Oddly enough, heaven is like this too. Part of it is the Mood Whiplash from a deep, frighting crime related death scene of the main character to a fluffy sugar bowl based afterlife, the strangely calming music and the overly nice and law-abiding dog angel. And this is just a tiny part of it that we see. It all seems too perfect (which is why Charlie immediately hates it), and it is, because there's a catch: you can either spend eternity stuck in this boring, sweet place or being damned to hell for trying to go back to earth (which many people/dogs who died unexpectedly most likely did).
The fact that (unlike Carface later on) Charlie is never told outright that turning the watch back will damn his soul forever. He knows he's not allowed to and he knows it will make the Whippet Angel mad, but at that point he's lived a life of beating the system easily. The watch isn't exactly under lock and key. It's a frighteningly tempting position to be in, because as far as he knew, he could have lived long life and returned to a smack on the wrist.
Itchy getting jumped and almost killed by Carface and his lackeys, who later burn down the casino.

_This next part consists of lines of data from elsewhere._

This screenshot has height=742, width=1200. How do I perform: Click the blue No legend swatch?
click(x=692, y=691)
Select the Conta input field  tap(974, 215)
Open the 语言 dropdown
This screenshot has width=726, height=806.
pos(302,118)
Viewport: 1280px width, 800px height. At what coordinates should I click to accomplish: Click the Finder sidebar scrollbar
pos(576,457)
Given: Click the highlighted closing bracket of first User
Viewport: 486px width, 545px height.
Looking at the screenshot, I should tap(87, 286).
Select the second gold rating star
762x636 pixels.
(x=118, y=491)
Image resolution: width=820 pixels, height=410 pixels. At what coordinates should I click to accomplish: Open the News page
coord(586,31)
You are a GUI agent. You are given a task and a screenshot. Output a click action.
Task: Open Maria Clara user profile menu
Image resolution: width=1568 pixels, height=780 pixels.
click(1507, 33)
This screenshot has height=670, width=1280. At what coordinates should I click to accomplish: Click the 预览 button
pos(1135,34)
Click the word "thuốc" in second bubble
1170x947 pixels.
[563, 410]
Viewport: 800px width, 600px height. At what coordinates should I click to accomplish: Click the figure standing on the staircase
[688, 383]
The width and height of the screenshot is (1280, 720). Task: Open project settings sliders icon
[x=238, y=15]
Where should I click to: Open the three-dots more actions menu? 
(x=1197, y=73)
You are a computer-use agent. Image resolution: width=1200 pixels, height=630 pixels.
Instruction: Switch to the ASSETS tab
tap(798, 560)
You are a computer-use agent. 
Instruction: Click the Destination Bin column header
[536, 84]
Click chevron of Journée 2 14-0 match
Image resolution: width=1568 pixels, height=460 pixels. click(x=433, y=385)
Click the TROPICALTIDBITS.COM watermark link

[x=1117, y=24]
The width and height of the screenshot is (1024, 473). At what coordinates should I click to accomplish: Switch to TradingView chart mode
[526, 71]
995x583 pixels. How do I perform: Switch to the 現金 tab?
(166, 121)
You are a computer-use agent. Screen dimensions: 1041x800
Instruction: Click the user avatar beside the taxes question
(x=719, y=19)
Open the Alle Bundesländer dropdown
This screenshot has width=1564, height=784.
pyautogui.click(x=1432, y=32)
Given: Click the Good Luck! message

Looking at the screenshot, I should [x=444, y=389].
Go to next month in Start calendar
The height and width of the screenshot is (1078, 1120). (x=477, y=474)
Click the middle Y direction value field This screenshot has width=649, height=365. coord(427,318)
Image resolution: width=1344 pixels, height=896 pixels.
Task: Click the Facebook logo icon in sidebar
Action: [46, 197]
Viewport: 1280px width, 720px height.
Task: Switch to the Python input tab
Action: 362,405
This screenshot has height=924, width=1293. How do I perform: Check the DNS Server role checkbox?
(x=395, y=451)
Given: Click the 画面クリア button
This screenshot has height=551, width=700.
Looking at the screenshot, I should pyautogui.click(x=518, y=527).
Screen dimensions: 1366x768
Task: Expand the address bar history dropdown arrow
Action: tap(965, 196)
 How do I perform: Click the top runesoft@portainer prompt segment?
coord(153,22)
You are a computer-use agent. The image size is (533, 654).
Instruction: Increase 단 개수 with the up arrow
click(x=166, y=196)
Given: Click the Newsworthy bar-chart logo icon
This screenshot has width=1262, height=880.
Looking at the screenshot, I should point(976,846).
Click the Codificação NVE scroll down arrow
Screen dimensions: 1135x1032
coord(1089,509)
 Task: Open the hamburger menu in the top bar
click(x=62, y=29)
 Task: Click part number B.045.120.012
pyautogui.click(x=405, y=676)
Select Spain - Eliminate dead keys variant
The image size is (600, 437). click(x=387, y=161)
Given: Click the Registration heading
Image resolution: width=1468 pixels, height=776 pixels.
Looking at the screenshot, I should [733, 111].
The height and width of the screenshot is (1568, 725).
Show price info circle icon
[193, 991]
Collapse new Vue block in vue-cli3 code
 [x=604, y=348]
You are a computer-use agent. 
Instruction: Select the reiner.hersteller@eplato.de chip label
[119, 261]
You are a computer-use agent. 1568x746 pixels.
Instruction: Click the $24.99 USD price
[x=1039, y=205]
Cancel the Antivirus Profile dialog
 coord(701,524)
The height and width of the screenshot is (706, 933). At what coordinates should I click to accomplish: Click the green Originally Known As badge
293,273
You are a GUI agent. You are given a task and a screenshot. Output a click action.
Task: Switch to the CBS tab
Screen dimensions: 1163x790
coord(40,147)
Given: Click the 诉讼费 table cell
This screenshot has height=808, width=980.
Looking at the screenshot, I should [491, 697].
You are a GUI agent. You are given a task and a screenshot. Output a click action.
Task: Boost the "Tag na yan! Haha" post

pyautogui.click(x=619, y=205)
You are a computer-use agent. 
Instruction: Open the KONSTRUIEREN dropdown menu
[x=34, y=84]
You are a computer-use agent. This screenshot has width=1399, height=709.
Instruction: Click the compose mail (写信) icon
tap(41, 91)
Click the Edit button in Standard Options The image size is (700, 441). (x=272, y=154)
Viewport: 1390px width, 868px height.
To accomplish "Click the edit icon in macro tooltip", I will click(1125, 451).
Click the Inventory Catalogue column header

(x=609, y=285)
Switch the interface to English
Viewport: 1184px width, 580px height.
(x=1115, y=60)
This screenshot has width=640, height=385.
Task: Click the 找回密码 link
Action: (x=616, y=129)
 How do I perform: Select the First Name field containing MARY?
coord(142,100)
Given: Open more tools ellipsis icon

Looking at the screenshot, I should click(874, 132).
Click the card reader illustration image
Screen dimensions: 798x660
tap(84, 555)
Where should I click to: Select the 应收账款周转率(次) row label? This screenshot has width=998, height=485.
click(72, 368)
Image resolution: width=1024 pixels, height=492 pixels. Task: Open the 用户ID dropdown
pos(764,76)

The scene makes it clear that, for the rest of the movie, these guys are not playing around.
Itchy is so traumatized by Charlie's death at the beginning that he cries for Charlie in his sleep. Then we hear the door to their home open and see a shadow approaching Itchy's sleeping place. It turns out to be Carface, who begins strangling Itchy in his sleep as Itchy begins screaming for help. Thankfully, it's only a nightmare. Charlie was just shaking him awake.
Upon returning to life, Charlie drags himself up from the water, gasping and frantic and a sickly grey color. It takes his life watch a good ten seconds to start ticking, and only then does his color change back and his ability to breathe return. He was basically a living corpse. If you look closely, you can even see his spine reforming.
In "The Perfect Dog", Charlie becomes a sickeningly sweet "perfect dog" towards Sasha, so that he can mess with her and prove her wrong about wanting one in the first place. When she finds out, Sasha has a rather unnerving breakdown, paired with an Evil Laugh and punctuated by some kind of deranged roar.
Carface's vision of his fate in An All Dogs Christmas Carol, despite being (or rather because it is) a catchy gospel number.